Wednesday, June 27, 2007

Cold fusion!

So, hey, check this out...

I've decided that the best thing to do with this site is to fuse the blog, which is increasingly a key part of the site, with the comics section. So, welcome to the new Bird Brains/I Drew This comic blog.

Seagull, Beagle and I will keep up our text posts, and at least once a week I'll post a cartoon; just now I'm not going to commit to a day, but it'll be at least once a week. Beagle's talked about contributing some cartoons too and I really hope he does.

This is sort of a beta version of the new site and undoubtedly it's going to change a lot over the next few weeks. Send feedback to eagleberet at gmail dot com.

Enjoy!

Pre-9/11 thinking: Is it underrated?

Note: A reader pointed out that it was the attack on Ft. Dix, not the JFK bombing, that was thwarted when a suspicious video was reported to police. I've corrected the article.

GOP Presidential candidate Rudolph Giuliani recently criticized President Clinton's handling of the 1993 World Trade Center bombing, saying Clinton made "a big mistake" by treating the bombing as a criminal act instead of as a declaration of war. This has been a popular talking point among Republicans since at least 2004, when Republican Party Chairman Ed Gillespie said, "Terrorism is not a law enforcement matter, as John Kerry repeatedly says. ...this demonstrates a disconcerting pre-September 11 mindset that will not make our country safer." It's been repeated so many times that it barely registers anymore. But let's say Democrats do want to treat terrorism as a law-enforcement matter. Would that really be such a bad thing?

__SHORT PROBLEM 1__
Return, word for word, the part of the Bird Brains blog page that opens with the words containing "Seagull, Beagle and" and closes with "gmail dot com.".
__SHORT PROBLEM 2__
Supply the next part of the Bird Brains blog page, picking up after its final sentence.

__MATERIAL SUPPLIED__

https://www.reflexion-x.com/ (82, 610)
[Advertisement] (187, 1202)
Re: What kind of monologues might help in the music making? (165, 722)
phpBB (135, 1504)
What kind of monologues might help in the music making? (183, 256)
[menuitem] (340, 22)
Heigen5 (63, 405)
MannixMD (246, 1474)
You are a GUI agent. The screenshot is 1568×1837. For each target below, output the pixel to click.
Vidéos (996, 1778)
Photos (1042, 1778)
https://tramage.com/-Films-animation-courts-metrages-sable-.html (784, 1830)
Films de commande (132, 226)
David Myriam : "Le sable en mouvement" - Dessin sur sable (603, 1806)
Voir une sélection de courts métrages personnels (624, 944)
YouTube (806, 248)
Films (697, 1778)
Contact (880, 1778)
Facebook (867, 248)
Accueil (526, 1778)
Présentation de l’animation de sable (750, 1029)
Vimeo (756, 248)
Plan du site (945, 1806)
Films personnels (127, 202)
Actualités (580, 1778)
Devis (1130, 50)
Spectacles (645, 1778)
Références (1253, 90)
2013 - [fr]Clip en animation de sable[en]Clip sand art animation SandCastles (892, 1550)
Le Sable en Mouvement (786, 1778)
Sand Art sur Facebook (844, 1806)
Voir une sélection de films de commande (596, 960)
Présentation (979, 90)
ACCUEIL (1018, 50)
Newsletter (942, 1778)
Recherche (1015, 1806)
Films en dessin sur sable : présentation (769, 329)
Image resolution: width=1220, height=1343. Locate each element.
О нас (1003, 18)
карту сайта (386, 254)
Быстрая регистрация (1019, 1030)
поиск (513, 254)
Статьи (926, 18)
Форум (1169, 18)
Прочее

__EXERCISE RESULT 1__
Seagull, Beagle and I will keep up our text posts, and at least once a week I'll post a cartoon; just now I'm not going to commit to a day, but it'll be at least once a week. Beagle's talked about contributing some cartoons too and I really hope he does.

This is sort of a beta version of the new site and undoubtedly it's going to change a lot over the next few weeks. Send feedback to eagleberet at gmail dot com.

__EXERCISE RESULT 2__
Look at recent attacks that have been thwarted. Most of them were uncovered using ordinary law enforcement techniques. The alleged attempt to attack Fort Dix, for example, was uncovered when the suspects dropped off a video to be transferred to DVD, and a suspicious clerk reported it to the local police. Likewise, the Bush Administration's attempts to prosecute terrorism suspects have been much more effective when pursued through normal legal channels. Late last year, Salon ran an article comparing the mess surrounding Jose Padilla's case to the successful prosecution, through normal "pre-9/11" channels, of right-wing terrorist Demetrius Crocker. Crocker was convicted easily; Padilla's case is still not resolved. It's hard to draw the conclusion that the "post-9/11" thinking that Giuliani touts is the most efficient way to lock up terrorists.

Giuliani also has a lot to answer for in his own reaction to the 1993 bombing. In spite of that clear evidence that the World Trade Center was vulnerable, he personally insisted that the city's crisis center be located on the 23rd floor of Building 7. I've been waiting in vain for someone to publicly call him on this decision as he runs, as the Onion put it, for "President of 9/11."

Finally, it's disingenuous to say that the events of September 11, 2001 prove that Clinton's approach was inferior to Bush's. After the 1991 World Trade center bombings, we didn't have another successful Al Queda attack on our soil for over eight years. We won't know until 2009 if Bush has been similarly successful, although for the sake of our fellow citizens I hope he has.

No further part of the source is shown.